◆ EXCERPT ◆
That’s not how God’s light works. The light of His Word is a clear, constant source of blessing for us. I don’t go off in one direction, and then find out that the Lord has changed His mind. He’s the same yesterday, today and forever.

It was by God’s wisdom that He chose to give us birth by the Word of Truth. He’s referred to as the Father of Heavenly Lights. It’s His light shining on us that brings us life. In His love and wisdom He sent Christ into the world for that purpose.

This passage is clear. We’ve been given a new birth. It’s a birth that wasn’t flesh and blood, like our original entrance into the world. This birth was through the Word of Truth.

I believe that James is referring to something more than the Bible, as wonderful as that Word is. It’s a Word that speaks to our inner being.

Entries from a dataset:
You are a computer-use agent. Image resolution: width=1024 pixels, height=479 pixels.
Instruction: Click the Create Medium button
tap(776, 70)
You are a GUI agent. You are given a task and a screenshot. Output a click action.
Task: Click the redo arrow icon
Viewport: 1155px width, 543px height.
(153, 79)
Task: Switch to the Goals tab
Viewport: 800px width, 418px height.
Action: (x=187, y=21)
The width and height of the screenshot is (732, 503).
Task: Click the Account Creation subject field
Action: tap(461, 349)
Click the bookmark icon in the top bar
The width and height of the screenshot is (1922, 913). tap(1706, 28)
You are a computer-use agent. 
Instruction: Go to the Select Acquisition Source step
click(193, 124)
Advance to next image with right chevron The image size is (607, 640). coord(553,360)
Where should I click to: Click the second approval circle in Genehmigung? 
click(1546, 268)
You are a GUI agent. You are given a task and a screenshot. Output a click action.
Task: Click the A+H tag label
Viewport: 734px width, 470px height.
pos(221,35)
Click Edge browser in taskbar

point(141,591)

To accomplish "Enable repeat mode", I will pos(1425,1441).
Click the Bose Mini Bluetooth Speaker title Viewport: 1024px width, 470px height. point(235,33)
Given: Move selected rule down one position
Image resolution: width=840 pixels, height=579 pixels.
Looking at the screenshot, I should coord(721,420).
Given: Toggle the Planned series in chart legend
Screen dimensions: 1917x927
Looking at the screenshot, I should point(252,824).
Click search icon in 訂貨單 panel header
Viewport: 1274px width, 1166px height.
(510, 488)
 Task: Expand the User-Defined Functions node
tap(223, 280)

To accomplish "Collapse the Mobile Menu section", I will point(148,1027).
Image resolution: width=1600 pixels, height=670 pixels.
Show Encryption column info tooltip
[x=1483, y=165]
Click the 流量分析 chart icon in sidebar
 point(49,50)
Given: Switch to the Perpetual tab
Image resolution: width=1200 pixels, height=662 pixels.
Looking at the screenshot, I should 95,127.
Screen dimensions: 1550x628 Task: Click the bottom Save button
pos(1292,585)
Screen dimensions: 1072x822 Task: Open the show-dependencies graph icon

◆ WRITTEN REQUEST A ◆
Print the entries from the line containing "Click the 流量分析 chart icon in sidebar" through the last entry, including both ends.
◆ WRITTEN REQUEST B ◆
Carry on the passage about God's light and the new birth through the Word of Truth from the point where it stops.
The passage and the entries were taken from separate sources.

◆ FINAL ANSWER A ◆
Click the 流量分析 chart icon in sidebar
 point(49,50)
Given: Switch to the Perpetual tab
Image resolution: width=1200 pixels, height=662 pixels.
Looking at the screenshot, I should 95,127.
Screen dimensions: 1550x628 Task: Click the bottom Save button
pos(1292,585)
Screen dimensions: 1072x822 Task: Open the show-dependencies graph icon

◆ FINAL ANSWER B ◆
One of the names of Christ is the Word made flesh. It wasn’t a matter of ink and paper coming alive. He’s the living and enduring Word of the Most High God. Christ said of Himself, “I am the Way, the Truth, and the Life. No one comes to the Father but by me.” He’s the direct expression of the Word of Truth.

It’s through this Word, Christ Himself, that we’ve been given new birth – if we’ve accepted the free gift of His salvation.

He did this so that He could begin the renovation of the human race in us. That’s what the last part of this verse is all about. The firstfruits of all He created.

This is the beginning of the kingdom of God manifest on earth. Right now it’s difficult to see. It’s taking root in the hearts of men and women throughout the world. But they’re changing, becoming what God intended them to be. His Kingdom is starting in us.

As we let the clear, consistent light of God’s Word shine on us, it will transform us. It won’t take us in random circles, always searching for something better. It will bring us forward from glory to glory as the Holy Spirit works God’s will in us.

The more time I spend in the presence of that Word, the more I become like Him. Don’t ever take the presence of the Lord for granted. It’s a privilege to have access to the throne room of God. It was paid for by the precious blood of Christ. Let the living Word do the work in you that only He can do.

Question: What are some changes that the Word has accomplished in you?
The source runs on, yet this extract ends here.